読んだ本の覚え書き、みたいな。キャラクター小説多め。※ネタバレにはあまり配慮できてませんのでご注意を

ドイツェン宮廷楽団譜 嘘つき婚約コンチェルト

 

ドイツェン宮廷楽団譜 嘘つき婚約コンチェルト (角川ビーンズ文庫)

ドイツェン宮廷楽団譜 嘘つき婚約コンチェルト (角川ビーンズ文庫)

 

 

2016/12/15読了。

永瀬さんの作品、本当に毎回好みな話で楽しみにしているのですが、今回も本当に自分の趣味に合う素敵な物語でした。

珍しく魔法などのファンタジー要素が絡まないオーケストラもの。

特に主役2人のケンカップルが大変美味しかったです。

 

幼い頃にバイオリンをくれた「天使」に会いたい、そのために有名バイオリニストになろうと奮闘する伯爵令嬢と、宮廷楽団の首席指揮者にして公爵家の跡取り息子との波乱いっぱいな恋物語

この「天使」が誰なのか、割と序盤にヒーローの反応から分かるのですが(まあお約束というやつです)何故名乗り出ないのか、そこには割と深い意図があって、舌を巻いた次第。

永瀬さんの作品は、こういう細かいところにも配慮のある作品を書かれるので、読んでいて本当に面白いです。

ミステリのように伏線を丁寧に張ってあるんですよね。

回収されていく様を読むのも楽しみの一つ。

 

また、互いに好き合っている筈なのに、互いに有名人かつ複雑な事情なゆえ、度重なる障害が立ちはだかるのも見もの。

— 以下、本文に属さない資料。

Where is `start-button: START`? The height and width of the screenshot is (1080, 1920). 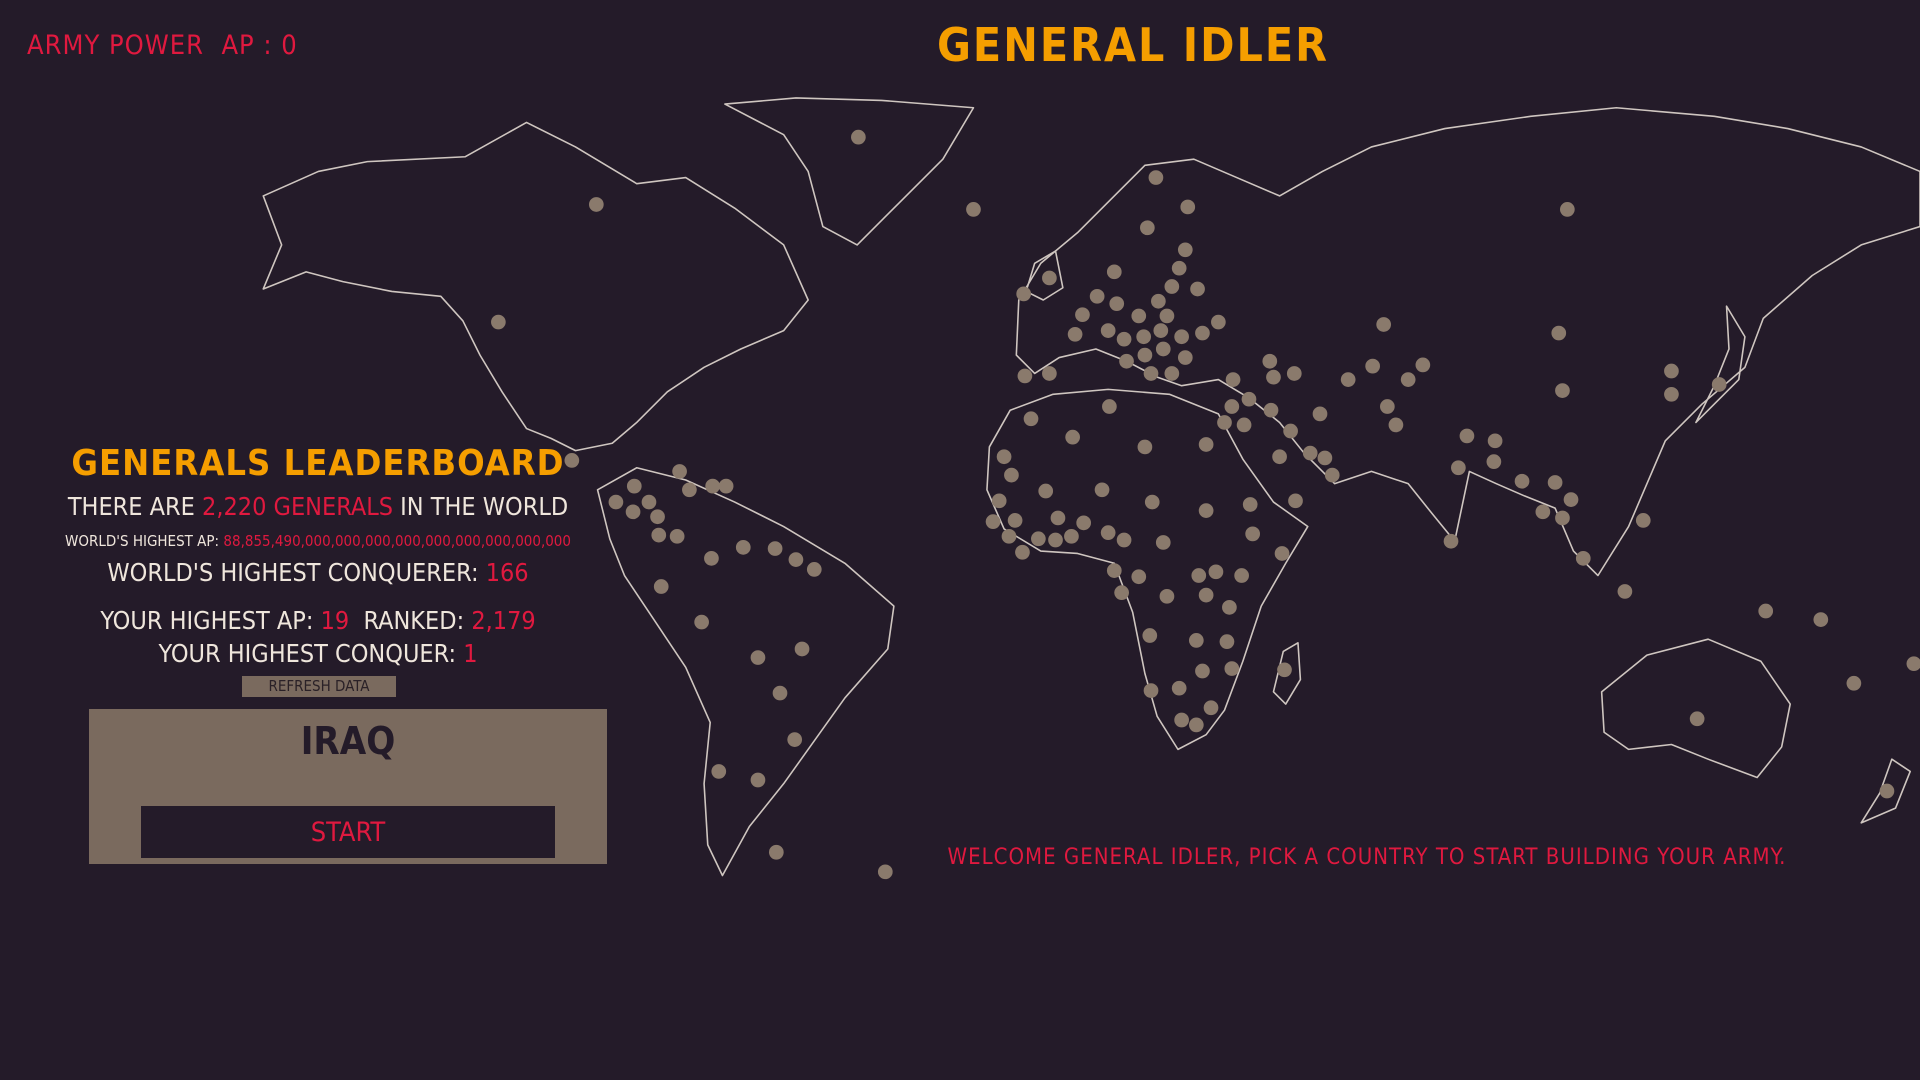 start-button: START is located at coordinates (348, 832).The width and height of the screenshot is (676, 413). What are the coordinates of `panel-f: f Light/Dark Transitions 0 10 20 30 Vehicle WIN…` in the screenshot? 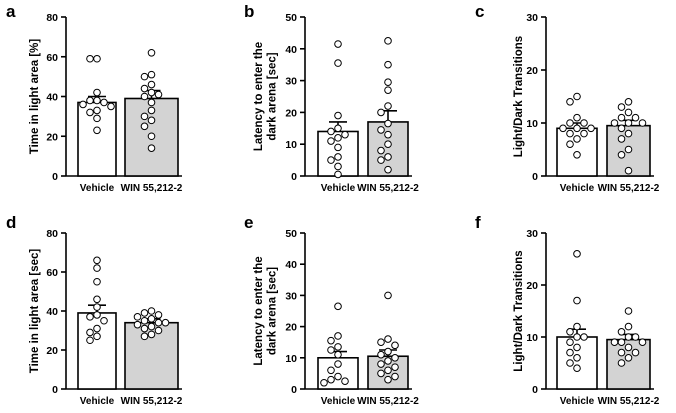 It's located at (568, 310). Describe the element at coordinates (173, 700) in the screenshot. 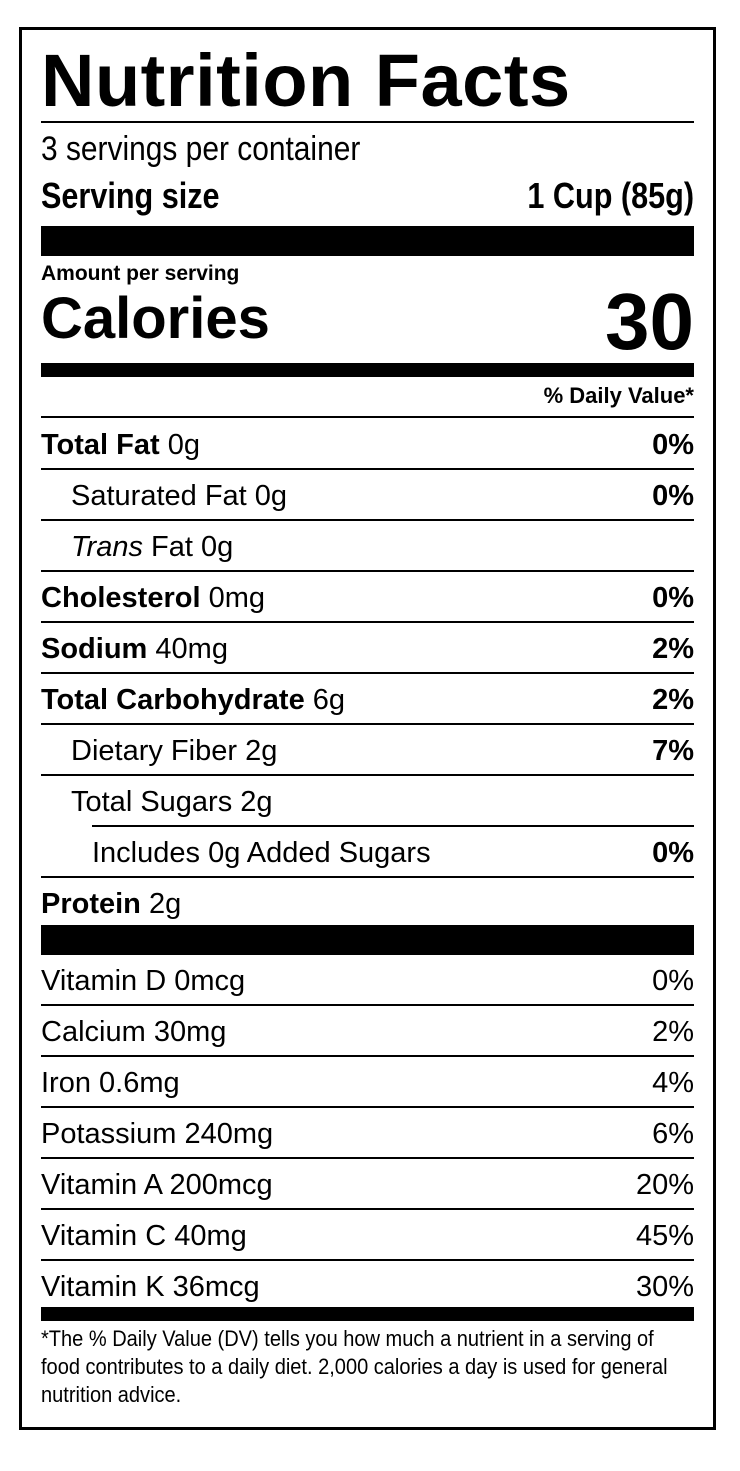

I see `nutrient-name: Total Carbohydrate` at that location.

上手くいきそうだったのに、足元から崩れてしまったり。

救いがなさそうだったのに、一発逆転で大団円を迎えたり。

いやあ、読んでいてジェットコースターのようで手に汗握りました。

先が気になって、睡眠削って読んでしまいました。

いやあ、あの絶望的な状況から見事立ち直れて、本当によかったよ。

 

惜しむらくは、2人の仲にこの話でのだけではきっちりと決着がつかなかったところ。

折角彼女が告白しようとしたのに遮りましたからな、あのヘタレヒーローめ。

まだまだ問題のある2人ですが、どうか幸せになってくれと願う次第です。

割と綺麗にまとまっていたけど、続きが読んでみたいなあ。

 

そう、永瀬さんの作品は本当に好きなんですが、シリーズが長続きしないのが難点で。

ぜひ何冊も続く長編シリーズも読んでみたいです。

今はとにかく、この話の続きが読みたいですよ、切実に。